In May 2023, a data breach was identified involving MOVEit Transfer, a file-sharing software from Progress Software Corp. used globally for transferring sensitive data. The breach, attributed to the Clop ransomware group, is believed to have begun as early as 2021, during which the hackers accessed and stole sensitive information from various organizations, including hospitals, banks, businesses, government agencies, pension funds, and universities.
PW partner Melissa Weiner was appointed as the Co-Chair of the Offensive and Third-Party Discovery Committee. In this multi-district cybersecurity litigation involving hundreds of defendants and an estimated 40 million people, Plaintiffs alleged Defendants failed to properly secure and safeguard Plaintiff’s and Class Members’ personally identifiable information (“PII”) and private health information (“PHI”) including, but not limited to, Plaintiffs’ and Class Members’ names, address, Social Security numbers, birthdates, certain medical and treatment records, and other sensitive information.

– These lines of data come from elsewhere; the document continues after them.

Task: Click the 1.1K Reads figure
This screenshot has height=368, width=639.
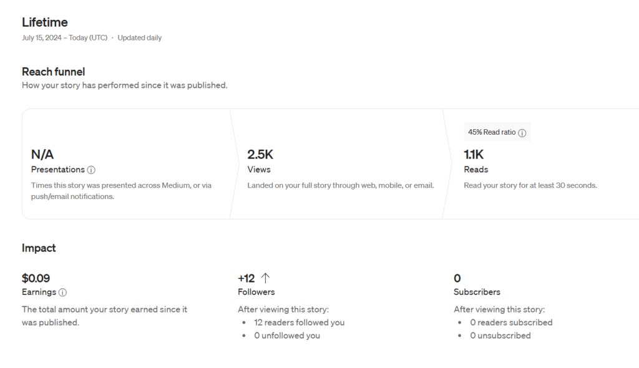Action: 473,153
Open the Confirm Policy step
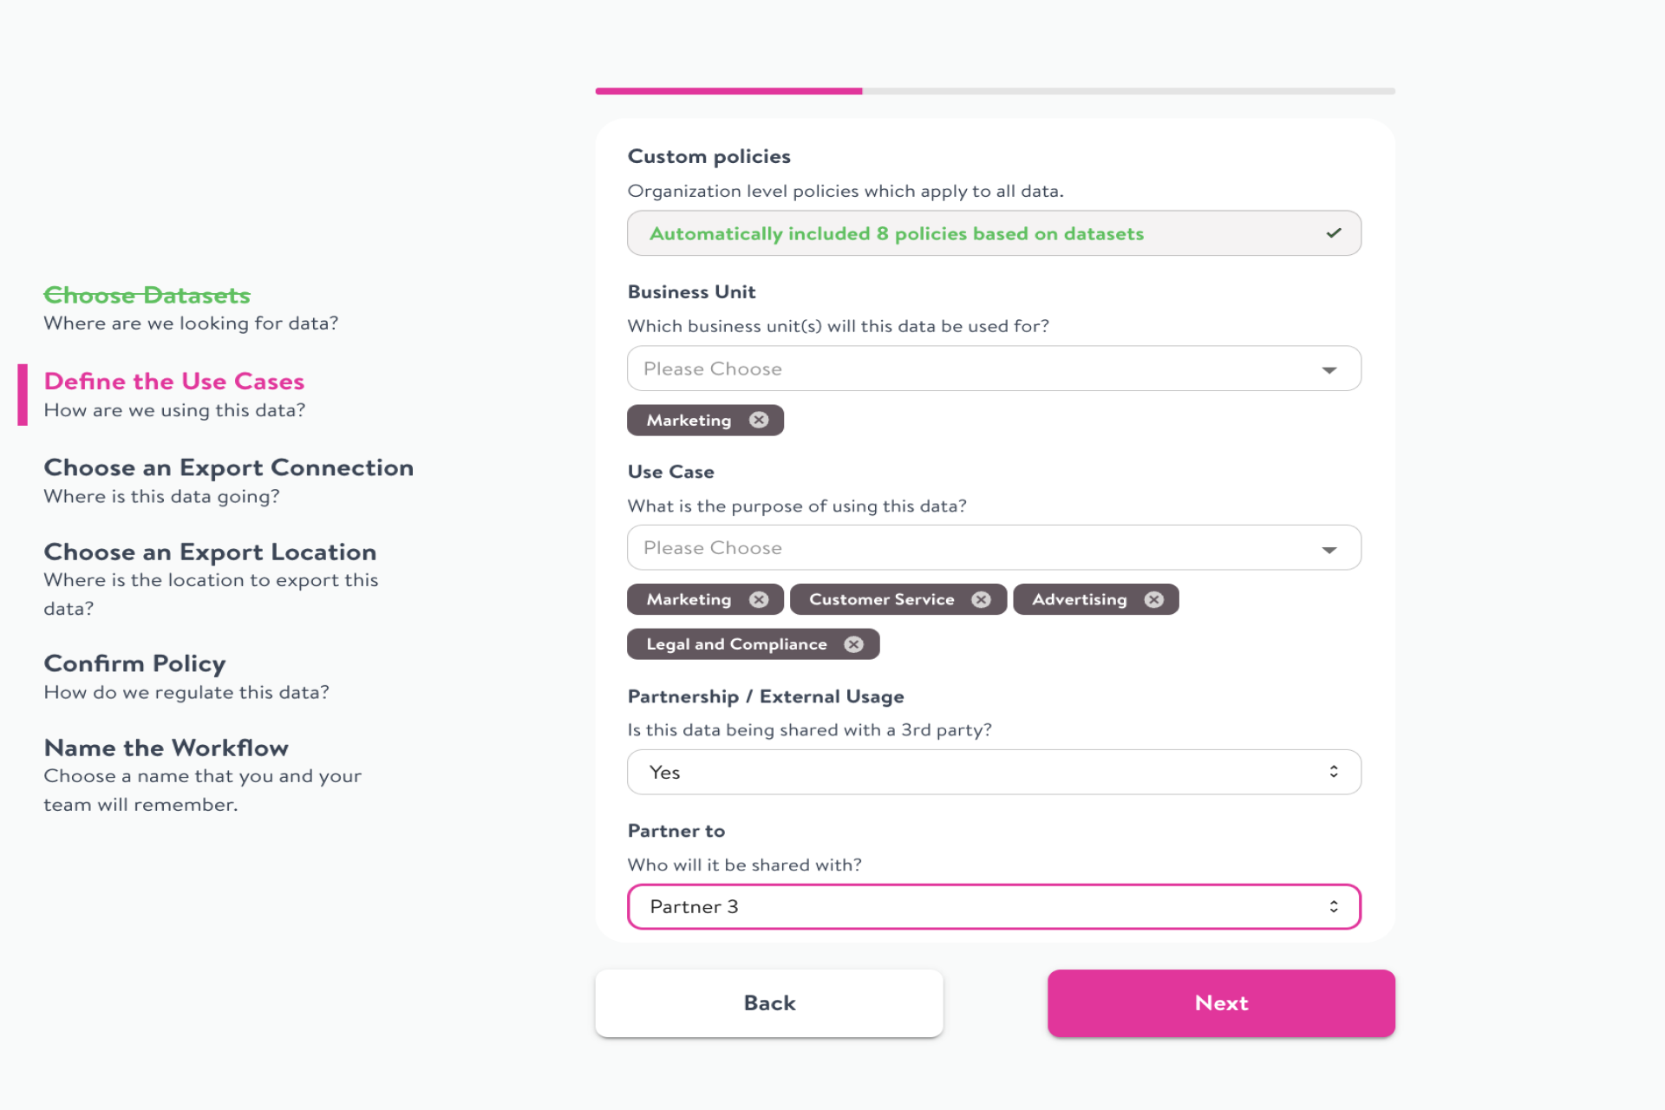 (134, 664)
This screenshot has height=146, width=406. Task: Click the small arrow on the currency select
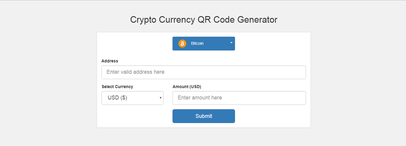[161, 98]
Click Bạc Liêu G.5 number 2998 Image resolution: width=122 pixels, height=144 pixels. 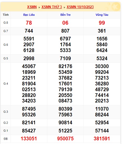pos(29,58)
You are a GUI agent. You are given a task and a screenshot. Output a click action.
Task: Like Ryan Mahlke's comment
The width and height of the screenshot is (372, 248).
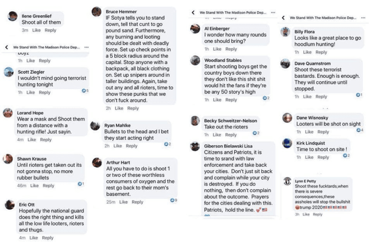point(117,146)
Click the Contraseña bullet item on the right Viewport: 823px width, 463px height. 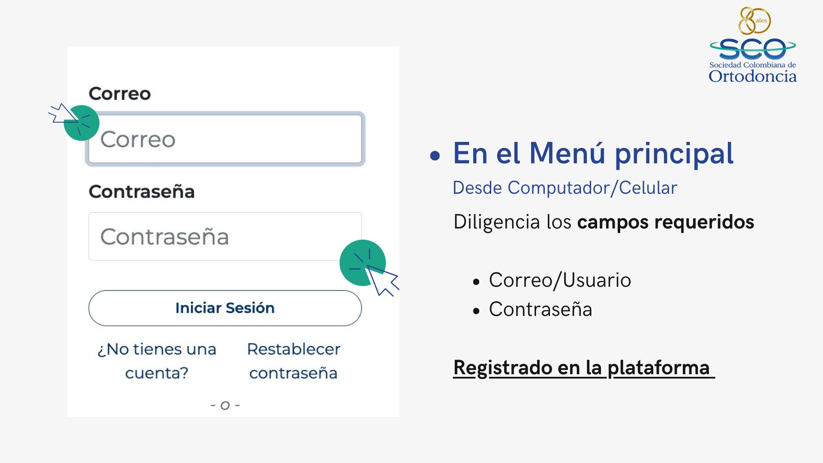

Plaintiffs alleged their and Class Members’ Private Information that was hosted on MOVEit’s transfer services software was negligently and/or recklessly configured and maintained so as to contain security vulnerabilities that resulted in multiple breaches of its network and systems or of its customers’ networks and systems. These security vulnerabilities existed as far back as 2021. As a result of the breach, Plaintiffs alleged unauthorized third-party cybercriminals gained access to and obtained Plaintiff’s and Class Members’ Personal Information.
In re MOVEit Customer Data Security Breach Litigation is currently pending in the District of Massachusetts, Case No. 1:23-md-03083-ADB.